I downloaded Opera from their website, and I downloaded version 9,64 For FreeBSD 7.x, 8.x.
Of course, I run FreeBSD 8.0 release.
Then I extracted the content of downloaded file.
There was install.sh file.
I executed it and installed Opera.

But now when I run it I get error message:

```
/libexec/ld-elf.so.1: Shared object "libqt-mt.so.3" not found, required by "opera"
```

help


----------



## graudeejs (Mar 5, 2010)

I bet you need to install qt3


----------



## graudeejs (Mar 5, 2010)

Why not to install opera 10.x from ports?
www/opera


----------



## DutchDaemon (Mar 5, 2010)

People really need to stop downloading stuff from the net and expecting it will 'just work'. The activity that takes place between 'downloading stuff from the net' and actually making it work with FreeBSD is called 'porting', and the result ends up as a 'port'. 
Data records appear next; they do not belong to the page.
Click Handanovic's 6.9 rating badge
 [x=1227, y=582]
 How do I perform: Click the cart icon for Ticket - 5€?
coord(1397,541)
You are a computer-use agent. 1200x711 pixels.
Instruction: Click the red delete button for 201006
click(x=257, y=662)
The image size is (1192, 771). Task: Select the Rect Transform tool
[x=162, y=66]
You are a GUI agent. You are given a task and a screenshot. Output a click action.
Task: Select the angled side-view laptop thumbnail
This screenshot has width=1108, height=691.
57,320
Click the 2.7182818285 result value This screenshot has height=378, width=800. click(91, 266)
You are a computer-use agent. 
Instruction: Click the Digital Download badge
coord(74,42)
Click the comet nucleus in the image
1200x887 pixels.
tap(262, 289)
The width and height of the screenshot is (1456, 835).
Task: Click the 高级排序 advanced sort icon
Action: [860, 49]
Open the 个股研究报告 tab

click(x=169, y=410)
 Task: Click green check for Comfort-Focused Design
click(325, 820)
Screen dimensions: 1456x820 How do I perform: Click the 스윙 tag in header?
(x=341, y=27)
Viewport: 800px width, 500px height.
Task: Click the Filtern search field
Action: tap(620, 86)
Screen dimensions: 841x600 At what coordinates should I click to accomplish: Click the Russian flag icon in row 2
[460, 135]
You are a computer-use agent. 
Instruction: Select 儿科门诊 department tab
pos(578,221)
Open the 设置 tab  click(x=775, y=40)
So take advantage of the porting effort, and use a port when it's available, so you don't have to complain here about errors that could and should have been avoided.


----------



## kpedersen (Mar 5, 2010)

If you are bored, you could try running one of these bad boys,

http://snapshot.opera.com/unix/labs-6177/

I think either Qt is statically compiled in, or it uses the systems native widget toolkit (i.e gtk if installed)

In other words, iirc, I didnt need to have Qt libs installed when I ran the 32-bit 10.50 beta.


----------



## quakerdoomer (Mar 7, 2010)

@psycho: While using ports is really a life saver, do note that it doesn't always keep pace with the latest releases of the original software.


----------